Aguiñiga's work has been featured in the PBS series Craft in America and in a 2011 site-specific exhibition at the Craft and Folk Art Museum, among many other venues. Fashion designer Ulla Johnson, commissioned a piece by Aguiñiga for her shop in New York.

From July 23 through September 17, 2016, Aguiñiga's "Teetering of the Marginal" accompanied pieces by Lenore Tawney and Loie Hollowell in a gallery exhibit titled 3 Women. The 1977 film 3 Women, written and directed by Robert Altman and starring Shelley Duvall, Sissy Spacek, and Janice Rule, provided inspiration to The Landing to gather the artists for the exhibit.

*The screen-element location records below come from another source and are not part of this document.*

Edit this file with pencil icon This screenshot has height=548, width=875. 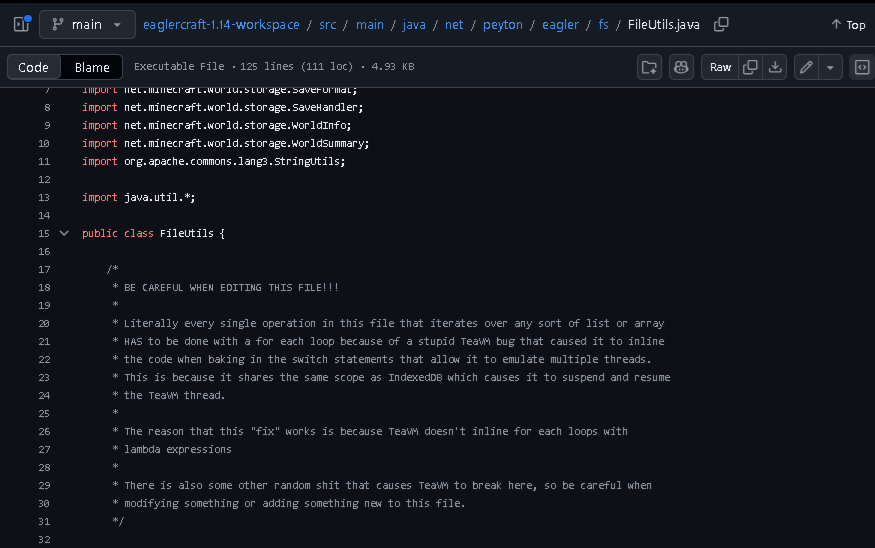pos(806,68)
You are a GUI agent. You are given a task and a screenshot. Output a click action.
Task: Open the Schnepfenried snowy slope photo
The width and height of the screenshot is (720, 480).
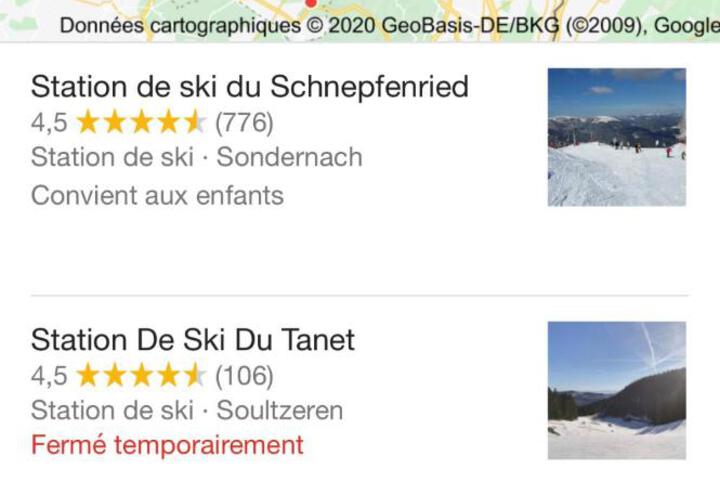[617, 137]
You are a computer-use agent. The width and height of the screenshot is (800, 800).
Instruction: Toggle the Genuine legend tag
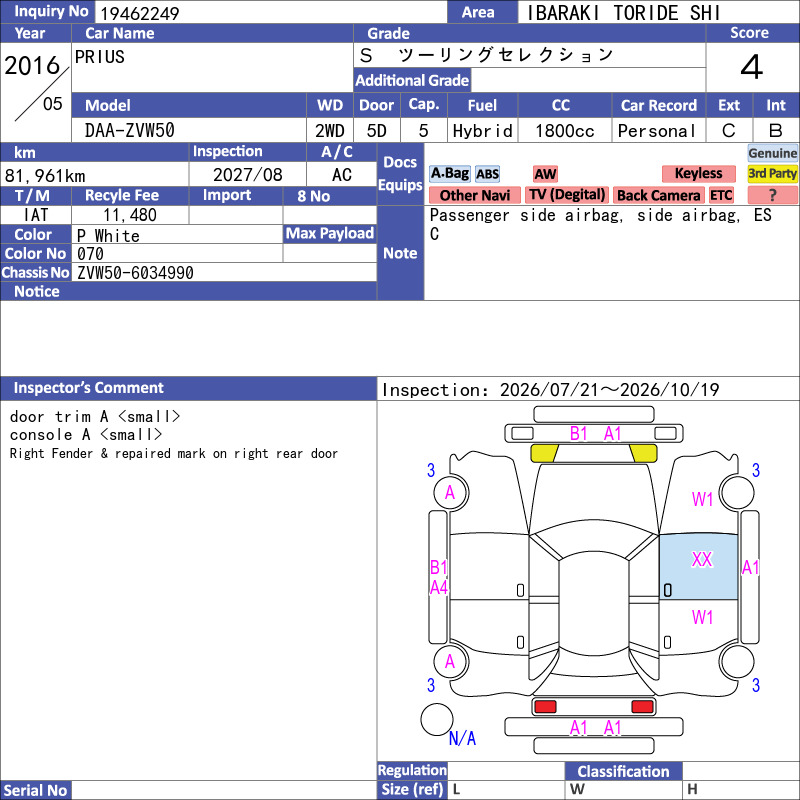[x=772, y=153]
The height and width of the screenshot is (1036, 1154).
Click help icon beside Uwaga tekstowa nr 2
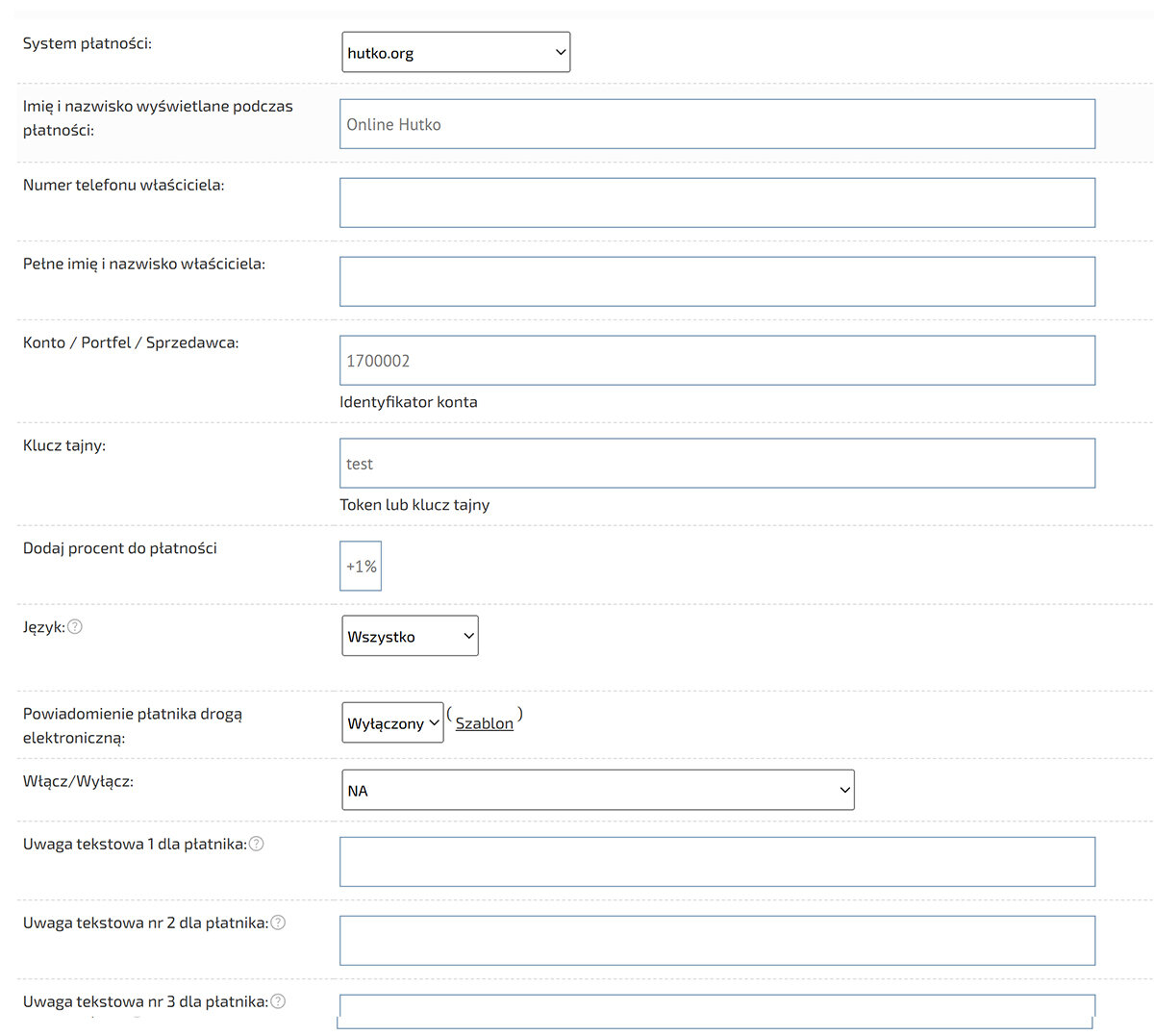point(278,922)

In May through October 2018 Aguiñiga had a solo exhibition of her work at the Museum of Arts and Design in New York City titled "Tanya Aguiñiga: Craft and Care". The show prominently featured her project AMBOS ("Art Made Between Opposite Sides"), that addresses life on the Mexican-American border. In Spanish "ambos" means both and according to the project's website the mission of AMBOS is to "express and document border emotion through art made on opposite sides by providing a platform to bi-national artists along the border." Her work was also featured in Disrupting Craft: Renwick Invitational 2018 at the Smithsonian American Art Museum's Renwick Gallery.

In 2021, Aguiñiga received the 26th Annual Heinz Award for the Arts.

In early 2022, Aguiñiga lead a social justice focused BIPOC Exchange at the newly reopened Frieze Los Angeles.

Aguiñiga, along with fourteen other artists of Latin American and Caribbean descent, was named Latinx Artists Fellows in 2022. The fellowship provides $50,000 and was funded by the Ford Foundation and the Mellon Foundation and the result of a collaboration of the US Latinx Art Forum and the New York Foundation of the Arts.

Aguiñiga's work was also featured in the Armory Show in 2022 as it moved to the Javits Center.

Her work, Metabolizing the Border, was acquired by the Smithsonian American Art Museum as part of the Renwick Gallery's 50th Anniversary Campaign.

In early 2023, Aguiñiga was commissioned by High Museum of Art to create “a monumental celebratory canopy … as its eighth site-specific installation the Woodruff Arts Center’s Carroll Slater Sifly Piazza.”  The work was titled HAPPY JOYLANTA and was on display May 14 through November 26, 2023.

== Activism ==
Aguiñiga is responsible for multiple "performance crafting" happenings, including tying herself to the Beverly Hills sign and weaving while wearing traditional Mexican garments.

Having grown up on the U.S./Mexico border, Aguiñiga uses her life experiences in connection with her craft practice to promote collective creation within communities, spearheading art-based advocacy projects including the Border Art Workshop/Taler de Arte Fronterizo in Maclovio Rojas, Mexico, and AMBOS (Art Made Between Opposite Sides), spanning the US-Mexico border, which seeks to document the emotions of commuters crossing it and gives voice to bi-national artists.